Deep under the steel-grey water of the Inner Hebrides, a multi-coloured marine Eden is taking shape, The Independent on Sunday has discovered.

Thanks to the coastal waters beside the Isle of Skye being unmolested by man for three decades, fish, plants and animals are thriving in a way unprecedented in modern times.

Tiny fire anemones, starfish and brittle-star roam among large fields of sea pen, a form of soft coral, while the valuable Norwegian prawn grows to sizes rarely seen around Britain. Increasingly-large shoals of plaice, haddock, whiting and cod pass overhead. It is a rare glimpse into the way our seas used to be - and could still be if fishing bans were introduced.

This unique area sits at the heart of a 40sq km zone of the Inner Hebrides set aside for a successful marine conservation initiative designed to build a lucrative prawn fishing industry for coastal villages in remote areas.

This unofficial marine nature reserve is a secret military testing range that has been closed off to fishing for the past 30 years, giving scientists an unprecedented chance to measure the impacts of strict controls on trawlers.

The 10sq km range, used chiefly for secret torpedo trials by Britain's submarine fleet, has become a haven for sea life - particularly the valuable Norwegian prawn, Nephrops norvegicus.

It is populated by the largest Norwegian prawns in the area. Protected by the 30-year ban on fishing, they live to full maturity and are believed to provide "seed stock" for much of the local area. As a result, local fishermen flock to the area.

The success of the prawn fishery has lifted the local economy. The largest prawns sell for £30 a kilo in seafood restaurants in Galicia. Caught in rope creels rather than industrial trawler nets, they are landed daily in a tiny bay on Loch Torridon, in north-west Scotland, and air-freighted - live - to Spain.

Local fisherman once had a thriving cod and herring fishing industry but it collapsed about 20 years ago, when the Government lifted a ban on trawler fishing close to shore. Now, thanks to the ban on trawling, the prawn fishery employs two dozen local fisherman full-time and earns a local company, Shieldaig Export, more than £1.4m a year - making it the largest employer in the area.

Two years ago, it was awarded Marine Stewardship Council approval by Prince Charles for its exceptional environmental performance.

Marine scientists say it is a model for the strict controls on fishing that are needed nationwide if Britain's fish stocks are to recover. The latest government assessment saystwo-thirds of British fish stocks are being too heavily fished. Environment ministers are planning strict controls on fishing as part of a new Marine Bill due to be unveiled this year.

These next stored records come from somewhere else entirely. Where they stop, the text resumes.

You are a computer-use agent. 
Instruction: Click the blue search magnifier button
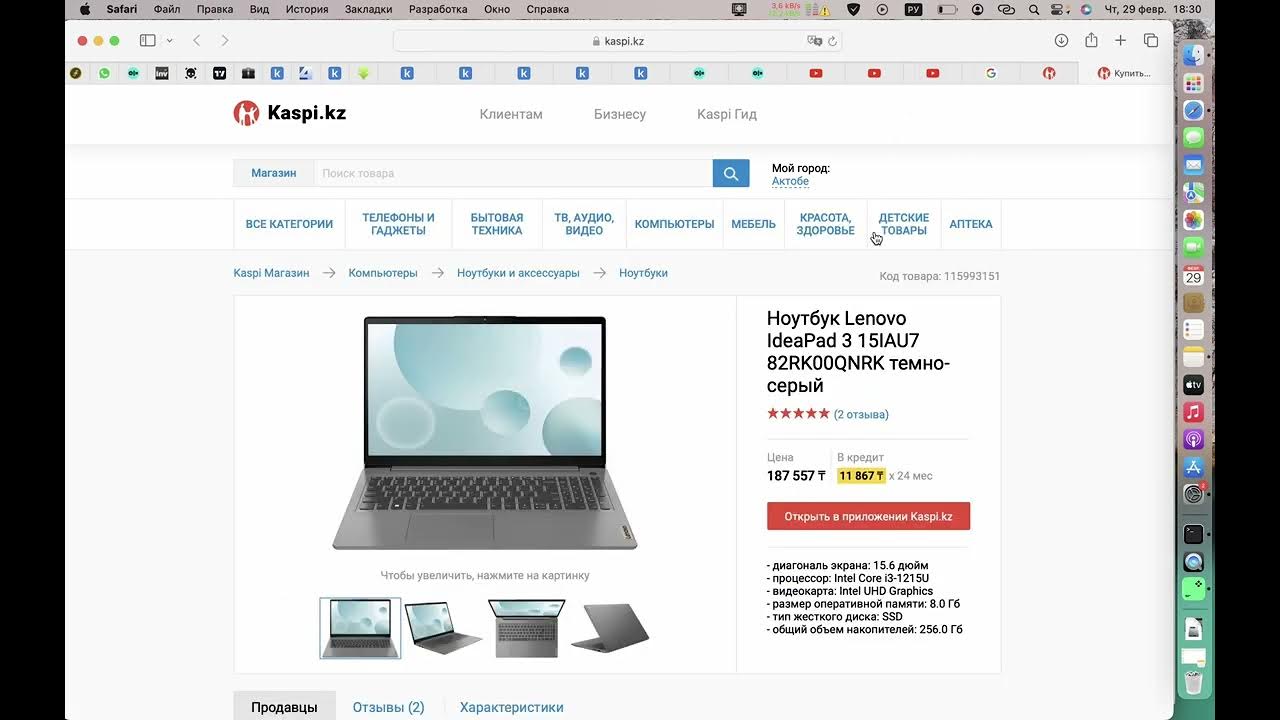(x=731, y=173)
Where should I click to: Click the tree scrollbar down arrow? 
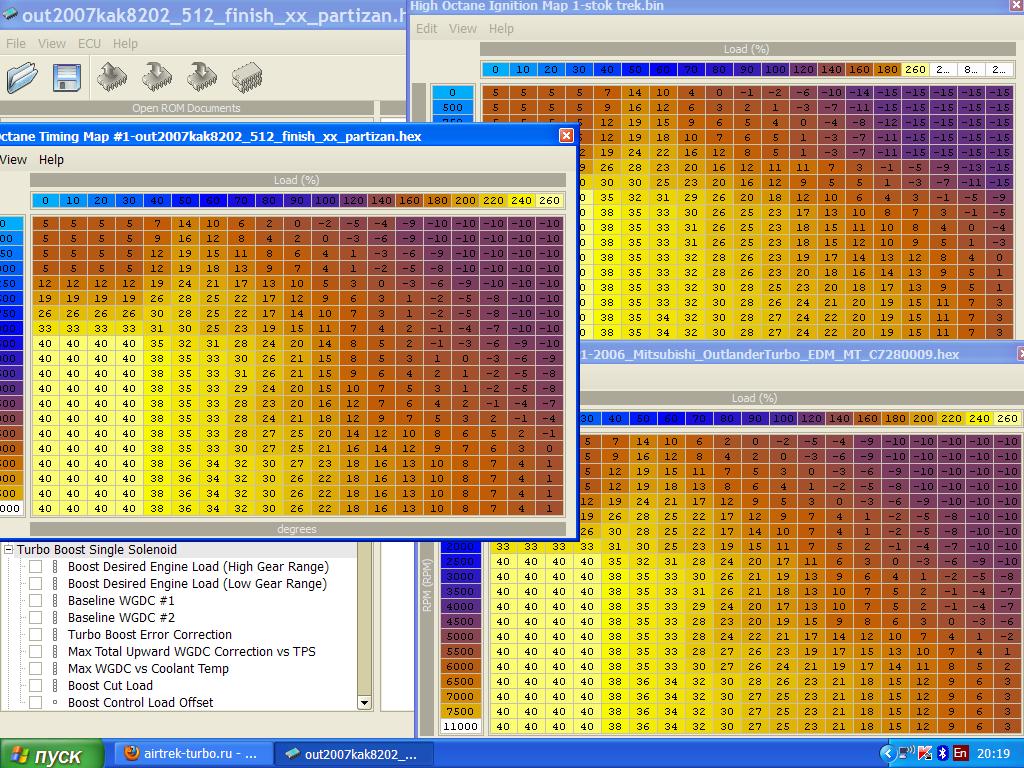[364, 702]
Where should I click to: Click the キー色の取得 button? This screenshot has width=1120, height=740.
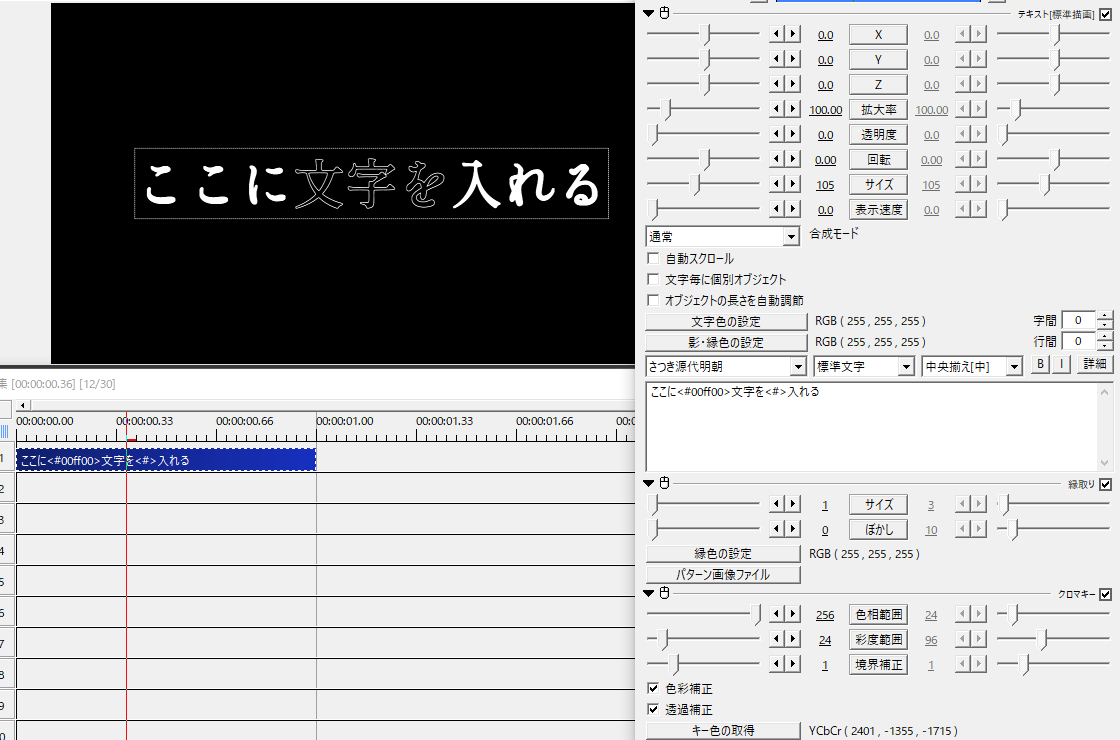[x=723, y=731]
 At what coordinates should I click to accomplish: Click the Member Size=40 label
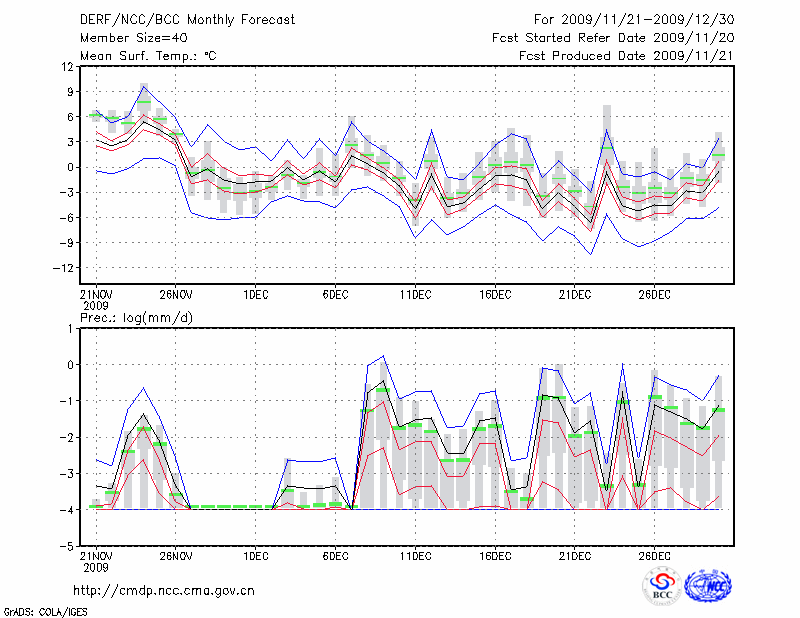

David Donnan, a marine expert at Scottish Natural Heritage, the official conservation agency, said: "The measures they've introduced there are exactly the kind of pro-active, sensible kind which should be happening in many fisheries, not just prawn fisheries."

But the project has been a victim of its own success. More and more fishermen are coming into the area risking it becoming over-fished again. The scheme's supporters are pressing for limits on the number of fisherman allowed there.